--- START SELECTION ---

He pointed out that a marble sized ball of neutronium would not only need a SF "force field" to keep it under pressure, but also be in time stasis because it would give off as much energy as some rediculous number of atomic weapons per second.

A time stasis field would block anything inside it from view (in Larry Nivin's stories they are perfect mirrors) and can't be effectivly transparent because the stopped time inside would stop the light from coming or going.

If it were contained and stabilized in some manner that did not cloak it, what might it look like? Bulk objects reflect light selectively to give color, due to the electrons blending into a net of sorts that have many ways to stash energy so "take" light of any frequency. A pure element gas would show spectral lines, coming or going as the case may be, and ignores light of different frequencies because there are only specific energy levels present. So, for example, it would be perfectly transparent except for a narrow bit of yellow taken out. Hey, sounds like air, nice and clear to our range of frequencies.

--- END SELECTION ---
--- START ENTRIES SUPPLIED ---

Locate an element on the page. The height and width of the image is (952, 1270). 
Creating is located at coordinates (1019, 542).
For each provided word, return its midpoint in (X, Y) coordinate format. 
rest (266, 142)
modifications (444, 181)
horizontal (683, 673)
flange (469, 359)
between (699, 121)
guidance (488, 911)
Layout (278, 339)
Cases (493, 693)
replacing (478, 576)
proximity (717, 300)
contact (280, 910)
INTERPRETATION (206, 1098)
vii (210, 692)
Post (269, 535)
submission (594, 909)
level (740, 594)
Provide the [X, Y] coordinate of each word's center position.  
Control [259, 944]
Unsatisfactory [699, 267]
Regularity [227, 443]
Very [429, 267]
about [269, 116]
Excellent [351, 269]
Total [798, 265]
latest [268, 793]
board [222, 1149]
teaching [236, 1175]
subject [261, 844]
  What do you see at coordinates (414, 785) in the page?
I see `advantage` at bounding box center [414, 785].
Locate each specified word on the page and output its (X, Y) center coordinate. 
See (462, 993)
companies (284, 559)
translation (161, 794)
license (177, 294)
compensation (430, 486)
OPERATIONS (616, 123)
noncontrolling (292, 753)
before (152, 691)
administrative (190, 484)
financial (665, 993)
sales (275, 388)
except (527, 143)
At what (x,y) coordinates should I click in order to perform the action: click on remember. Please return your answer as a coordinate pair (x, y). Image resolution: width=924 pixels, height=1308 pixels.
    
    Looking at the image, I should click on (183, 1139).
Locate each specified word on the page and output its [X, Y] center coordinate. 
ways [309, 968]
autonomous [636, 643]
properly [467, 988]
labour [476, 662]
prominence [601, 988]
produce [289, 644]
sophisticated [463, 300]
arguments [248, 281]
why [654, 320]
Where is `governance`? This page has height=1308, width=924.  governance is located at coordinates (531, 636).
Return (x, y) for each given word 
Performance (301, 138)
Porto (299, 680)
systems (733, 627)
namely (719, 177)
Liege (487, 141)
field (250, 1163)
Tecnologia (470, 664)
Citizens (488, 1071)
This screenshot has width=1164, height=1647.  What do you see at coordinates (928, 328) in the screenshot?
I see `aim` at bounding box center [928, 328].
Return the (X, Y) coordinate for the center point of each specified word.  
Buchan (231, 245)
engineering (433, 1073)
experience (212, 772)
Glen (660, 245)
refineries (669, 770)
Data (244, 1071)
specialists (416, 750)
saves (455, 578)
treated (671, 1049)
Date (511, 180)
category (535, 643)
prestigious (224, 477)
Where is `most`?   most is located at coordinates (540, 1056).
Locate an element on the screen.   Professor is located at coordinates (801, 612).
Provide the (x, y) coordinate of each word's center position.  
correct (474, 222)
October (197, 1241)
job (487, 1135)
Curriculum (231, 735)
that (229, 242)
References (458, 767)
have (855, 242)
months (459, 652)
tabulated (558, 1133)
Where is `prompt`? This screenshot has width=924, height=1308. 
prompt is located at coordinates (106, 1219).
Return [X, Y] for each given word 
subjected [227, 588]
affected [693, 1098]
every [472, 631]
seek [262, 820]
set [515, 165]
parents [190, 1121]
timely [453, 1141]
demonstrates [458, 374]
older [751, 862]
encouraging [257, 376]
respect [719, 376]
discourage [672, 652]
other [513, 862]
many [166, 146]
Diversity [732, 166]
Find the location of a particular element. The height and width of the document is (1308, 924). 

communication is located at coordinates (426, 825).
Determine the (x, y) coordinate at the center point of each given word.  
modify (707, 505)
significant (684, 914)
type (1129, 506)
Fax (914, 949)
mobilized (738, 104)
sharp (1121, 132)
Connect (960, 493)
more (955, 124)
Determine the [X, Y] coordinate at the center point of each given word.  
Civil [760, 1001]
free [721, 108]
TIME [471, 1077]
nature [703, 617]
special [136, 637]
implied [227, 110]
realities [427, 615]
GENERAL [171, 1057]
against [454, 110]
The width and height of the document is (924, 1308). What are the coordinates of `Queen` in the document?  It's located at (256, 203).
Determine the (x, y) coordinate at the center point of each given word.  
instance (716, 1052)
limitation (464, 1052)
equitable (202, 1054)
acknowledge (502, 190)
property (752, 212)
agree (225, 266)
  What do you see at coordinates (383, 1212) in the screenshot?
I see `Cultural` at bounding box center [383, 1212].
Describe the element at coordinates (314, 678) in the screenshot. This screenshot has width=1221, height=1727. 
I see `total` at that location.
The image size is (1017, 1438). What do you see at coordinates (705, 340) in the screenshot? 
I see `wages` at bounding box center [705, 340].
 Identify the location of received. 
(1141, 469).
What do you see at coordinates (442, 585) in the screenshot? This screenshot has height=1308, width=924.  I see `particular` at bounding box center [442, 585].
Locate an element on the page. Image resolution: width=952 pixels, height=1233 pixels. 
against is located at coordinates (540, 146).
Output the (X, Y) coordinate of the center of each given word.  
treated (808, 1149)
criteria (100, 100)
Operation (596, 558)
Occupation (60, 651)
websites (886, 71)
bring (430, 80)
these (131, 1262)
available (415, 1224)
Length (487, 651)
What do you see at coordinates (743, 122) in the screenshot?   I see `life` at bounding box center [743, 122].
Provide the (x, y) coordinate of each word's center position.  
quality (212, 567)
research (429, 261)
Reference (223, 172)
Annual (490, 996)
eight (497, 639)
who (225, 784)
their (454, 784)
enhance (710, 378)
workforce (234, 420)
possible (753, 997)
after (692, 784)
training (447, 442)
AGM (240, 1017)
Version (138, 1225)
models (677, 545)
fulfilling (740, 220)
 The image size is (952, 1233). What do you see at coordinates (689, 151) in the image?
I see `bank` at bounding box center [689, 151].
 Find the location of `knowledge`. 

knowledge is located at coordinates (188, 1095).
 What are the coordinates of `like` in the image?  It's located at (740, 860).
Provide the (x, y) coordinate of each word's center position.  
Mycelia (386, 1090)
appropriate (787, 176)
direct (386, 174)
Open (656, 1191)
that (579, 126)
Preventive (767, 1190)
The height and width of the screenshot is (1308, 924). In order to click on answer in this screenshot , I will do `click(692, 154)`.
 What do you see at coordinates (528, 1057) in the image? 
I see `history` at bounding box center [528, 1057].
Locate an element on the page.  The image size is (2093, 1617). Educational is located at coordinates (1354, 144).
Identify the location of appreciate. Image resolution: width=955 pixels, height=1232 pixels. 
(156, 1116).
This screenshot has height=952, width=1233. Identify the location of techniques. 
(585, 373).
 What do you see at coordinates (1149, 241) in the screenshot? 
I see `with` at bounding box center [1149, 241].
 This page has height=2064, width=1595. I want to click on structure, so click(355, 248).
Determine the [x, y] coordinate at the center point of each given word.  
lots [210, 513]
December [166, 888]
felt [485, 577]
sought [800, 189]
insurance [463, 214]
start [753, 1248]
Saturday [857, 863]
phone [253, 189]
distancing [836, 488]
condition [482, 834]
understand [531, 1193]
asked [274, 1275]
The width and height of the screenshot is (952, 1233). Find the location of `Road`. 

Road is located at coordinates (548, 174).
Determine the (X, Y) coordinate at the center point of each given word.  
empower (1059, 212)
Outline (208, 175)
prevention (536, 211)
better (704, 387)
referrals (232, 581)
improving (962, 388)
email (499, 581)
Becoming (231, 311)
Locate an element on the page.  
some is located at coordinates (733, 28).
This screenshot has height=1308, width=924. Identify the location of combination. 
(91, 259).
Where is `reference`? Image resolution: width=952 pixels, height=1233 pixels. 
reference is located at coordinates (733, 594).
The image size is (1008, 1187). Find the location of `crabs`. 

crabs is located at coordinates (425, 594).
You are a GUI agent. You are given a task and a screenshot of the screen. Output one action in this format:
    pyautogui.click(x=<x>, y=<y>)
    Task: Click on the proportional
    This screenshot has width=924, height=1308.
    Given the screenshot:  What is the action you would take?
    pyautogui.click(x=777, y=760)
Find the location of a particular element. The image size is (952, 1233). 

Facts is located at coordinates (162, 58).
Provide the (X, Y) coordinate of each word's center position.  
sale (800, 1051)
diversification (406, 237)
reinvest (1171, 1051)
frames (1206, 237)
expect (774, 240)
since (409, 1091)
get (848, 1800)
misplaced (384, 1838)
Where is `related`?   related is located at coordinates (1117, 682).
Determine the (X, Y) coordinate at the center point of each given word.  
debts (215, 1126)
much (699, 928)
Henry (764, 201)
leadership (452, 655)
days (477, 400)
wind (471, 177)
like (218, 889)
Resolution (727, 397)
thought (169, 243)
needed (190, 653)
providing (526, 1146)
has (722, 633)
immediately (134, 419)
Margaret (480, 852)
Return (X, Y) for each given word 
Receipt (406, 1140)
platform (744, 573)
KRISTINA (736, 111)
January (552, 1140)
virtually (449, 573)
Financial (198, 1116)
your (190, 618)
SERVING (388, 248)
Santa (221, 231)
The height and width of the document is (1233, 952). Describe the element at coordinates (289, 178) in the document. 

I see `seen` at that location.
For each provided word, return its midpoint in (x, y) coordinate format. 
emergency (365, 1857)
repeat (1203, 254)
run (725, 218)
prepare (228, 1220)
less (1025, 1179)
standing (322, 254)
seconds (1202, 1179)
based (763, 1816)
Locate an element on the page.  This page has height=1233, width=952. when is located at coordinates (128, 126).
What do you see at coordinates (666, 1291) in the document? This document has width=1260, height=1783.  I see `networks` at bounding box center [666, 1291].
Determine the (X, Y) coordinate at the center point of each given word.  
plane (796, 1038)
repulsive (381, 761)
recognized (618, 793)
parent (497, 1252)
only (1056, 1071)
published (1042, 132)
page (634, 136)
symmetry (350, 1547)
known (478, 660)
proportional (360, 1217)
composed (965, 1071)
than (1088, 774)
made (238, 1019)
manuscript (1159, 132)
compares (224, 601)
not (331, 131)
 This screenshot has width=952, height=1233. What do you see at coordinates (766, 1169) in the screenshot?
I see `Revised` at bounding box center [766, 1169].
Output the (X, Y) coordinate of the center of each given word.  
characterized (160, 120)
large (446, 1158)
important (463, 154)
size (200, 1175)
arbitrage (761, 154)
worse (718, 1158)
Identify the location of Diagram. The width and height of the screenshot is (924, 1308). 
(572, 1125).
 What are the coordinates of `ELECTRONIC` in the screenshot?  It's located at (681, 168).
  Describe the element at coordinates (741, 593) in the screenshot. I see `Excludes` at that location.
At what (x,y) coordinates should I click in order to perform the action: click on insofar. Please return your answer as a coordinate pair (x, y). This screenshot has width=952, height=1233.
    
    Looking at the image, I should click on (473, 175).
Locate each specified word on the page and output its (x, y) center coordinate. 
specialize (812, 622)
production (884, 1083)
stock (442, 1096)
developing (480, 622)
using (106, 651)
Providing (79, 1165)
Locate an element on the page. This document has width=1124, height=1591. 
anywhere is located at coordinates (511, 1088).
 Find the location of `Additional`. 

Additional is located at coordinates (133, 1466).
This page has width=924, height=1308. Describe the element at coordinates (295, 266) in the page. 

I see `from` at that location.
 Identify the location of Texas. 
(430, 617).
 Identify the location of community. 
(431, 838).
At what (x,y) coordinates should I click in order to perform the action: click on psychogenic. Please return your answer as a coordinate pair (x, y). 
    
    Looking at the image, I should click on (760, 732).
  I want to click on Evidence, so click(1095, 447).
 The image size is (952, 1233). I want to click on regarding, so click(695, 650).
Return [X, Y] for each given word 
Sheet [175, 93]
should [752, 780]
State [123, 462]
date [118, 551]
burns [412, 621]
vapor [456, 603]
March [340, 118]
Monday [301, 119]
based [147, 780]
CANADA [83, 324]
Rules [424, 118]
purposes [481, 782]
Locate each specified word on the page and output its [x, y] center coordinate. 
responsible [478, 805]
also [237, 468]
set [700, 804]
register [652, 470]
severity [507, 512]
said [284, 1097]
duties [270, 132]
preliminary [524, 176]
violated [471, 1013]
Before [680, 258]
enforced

--- END ENTRIES SUPPLIED ---

== WORK TO DO ==
**a.** List every sentence in the passage on neutronium that contains the word "light".
**b.** Decide whether each statement agrees with the passage on neutronium, answering yes or no and quoting the deciding words: (i) In Larry Nivin's stories, time stasis fields are perfect mirrors. (ii) A pure element gas takes in light of any frequency. (iii) The marble-sized ball would give off as much energy as some number of atomic weapons per hour.
**c.** Repeat the passage on neutronium, beginning at the words "If it were contained" and stopping after "range of frequencies.".
None of the data is needed here.

== SOLUTIONS BY TASK ==
**a.**
A time stasis field would block anything inside it from view (in Larry Nivin's stories they are perfect mirrors) and can't be effectivly transparent because the stopped time inside would stop the light from coming or going.
Bulk objects reflect light selectively to give color, due to the electrons blending into a net of sorts that have many ways to stash energy so "take" light of any frequency.
A pure element gas would show spectral lines, coming or going as the case may be, and ignores light of different frequencies because there are only specific energy levels present.

**b.**
(i) Yes: "in Larry Nivin's stories they are perfect mirrors"
(ii) No: "ignores light of different frequencies because there are only specific energy levels present"
(iii) No: "as much energy as some rediculous number of atomic weapons per second"

**c.**
If it were contained and stabilized in some manner that did not cloak it, what might it look like? Bulk objects reflect light selectively to give color, due to the electrons blending into a net of sorts that have many ways to stash energy so "take" light of any frequency. A pure element gas would show spectral lines, coming or going as the case may be, and ignores light of different frequencies because there are only specific energy levels present. So, for example, it would be perfectly transparent except for a narrow bit of yellow taken out. Hey, sounds like air, nice and clear to our range of frequencies.